Sanquin and Abbott announced today that they signed a multiple-year contract for the supply of primary serological equipment and consumables, including Abbott’s Alinity™ s system, for blood and plasma screening.[i] This agreement extends Abbott and Sanquin’s long-standing relationship of more than 10 years.
Anton van Weert, Ph.D., M.B.A., Manager Sanquin Donor Screening and Infectious Disease Diagnostics, Amsterdam. said, “We conducted an evaluation of multiple potential solutions across numerous parameters to quantify the total value of ownership among screening platforms.
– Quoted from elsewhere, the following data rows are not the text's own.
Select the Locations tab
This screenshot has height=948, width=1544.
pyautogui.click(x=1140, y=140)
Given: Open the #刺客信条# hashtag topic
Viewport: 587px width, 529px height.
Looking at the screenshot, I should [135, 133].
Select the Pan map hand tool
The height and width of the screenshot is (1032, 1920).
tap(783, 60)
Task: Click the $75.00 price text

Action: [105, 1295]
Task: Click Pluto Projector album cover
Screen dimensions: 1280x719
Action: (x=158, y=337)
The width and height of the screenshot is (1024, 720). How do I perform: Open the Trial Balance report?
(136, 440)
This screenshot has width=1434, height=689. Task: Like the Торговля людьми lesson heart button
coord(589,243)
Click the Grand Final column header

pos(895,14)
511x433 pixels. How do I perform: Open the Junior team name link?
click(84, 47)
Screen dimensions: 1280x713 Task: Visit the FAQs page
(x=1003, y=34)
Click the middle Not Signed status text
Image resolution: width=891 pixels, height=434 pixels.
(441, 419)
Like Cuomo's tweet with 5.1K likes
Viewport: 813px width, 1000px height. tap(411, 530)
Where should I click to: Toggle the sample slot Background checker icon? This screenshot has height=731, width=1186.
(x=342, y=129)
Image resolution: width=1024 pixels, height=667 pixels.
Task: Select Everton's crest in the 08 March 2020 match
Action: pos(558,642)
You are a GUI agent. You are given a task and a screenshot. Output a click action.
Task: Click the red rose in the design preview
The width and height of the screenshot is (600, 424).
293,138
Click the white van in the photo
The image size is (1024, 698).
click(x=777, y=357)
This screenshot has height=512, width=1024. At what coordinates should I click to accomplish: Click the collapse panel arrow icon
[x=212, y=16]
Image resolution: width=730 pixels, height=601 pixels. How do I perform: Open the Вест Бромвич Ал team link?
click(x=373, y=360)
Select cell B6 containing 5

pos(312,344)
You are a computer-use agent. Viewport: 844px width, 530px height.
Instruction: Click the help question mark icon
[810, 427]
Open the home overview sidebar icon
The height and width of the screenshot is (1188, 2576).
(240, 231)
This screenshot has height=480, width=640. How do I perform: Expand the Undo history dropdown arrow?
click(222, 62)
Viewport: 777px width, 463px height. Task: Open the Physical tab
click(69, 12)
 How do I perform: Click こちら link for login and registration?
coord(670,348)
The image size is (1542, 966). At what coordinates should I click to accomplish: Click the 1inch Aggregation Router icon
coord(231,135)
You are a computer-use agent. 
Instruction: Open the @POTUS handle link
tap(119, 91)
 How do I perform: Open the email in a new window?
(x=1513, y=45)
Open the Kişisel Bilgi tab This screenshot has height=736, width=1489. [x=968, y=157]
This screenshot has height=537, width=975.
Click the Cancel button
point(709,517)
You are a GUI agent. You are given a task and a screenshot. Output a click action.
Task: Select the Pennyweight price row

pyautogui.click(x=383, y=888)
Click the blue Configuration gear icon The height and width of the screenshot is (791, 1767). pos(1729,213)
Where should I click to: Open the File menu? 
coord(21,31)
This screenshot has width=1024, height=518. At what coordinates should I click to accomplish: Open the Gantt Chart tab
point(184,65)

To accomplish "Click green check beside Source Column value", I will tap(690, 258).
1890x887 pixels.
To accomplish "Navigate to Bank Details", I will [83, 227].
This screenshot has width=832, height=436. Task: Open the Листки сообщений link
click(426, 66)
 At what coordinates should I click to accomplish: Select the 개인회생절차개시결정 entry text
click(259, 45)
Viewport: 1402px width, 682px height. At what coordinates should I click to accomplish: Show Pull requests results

Operational aspects were evaluated by the team of Ed Bakker, Head Infectious diseases of the National Screening laboratory Sanquin. van Weert adds, “When we tested the Alinity s solution, we observed clear differentiation in assay performance, footprint efficiency, and ease of use that will help us further optimize our laboratory operations,” said Bakker.
In a testing specialty that can require extensive hands-on time, the innovative automation and flexibility of the Alinity s platform will help Sanquin increase efficiency while maintaining the high levels of accuracy for blood and plasma screening. “Importantly, the high specificity of the assays for donor screening further minimizes the unnecessary disposal of blood and plasma units given voluntarily by our donors,” van Weert added. The Alinity s solution is purpose-built to meet the accuracy and efficiency needs of blood and plasma screening customers around the world. Sanquin provided significant but independent input into the design of the Alinity s system and served as a clinical testing site during the development process.
“Abbott is excited to expand our partnership with Sanquin, a global leader in blood and plasma screening,” said Louis Morrone, vice president, Transfusion Medicine, Abbott. “The Alinity s solution builds on Abbott’s legacy of life-changing technology to ensure safe blood products are available to patients.”
[i]The Alinity s system for blood and plasma screening is CE marked and available in select markets; this system is not cleared for use in the United States.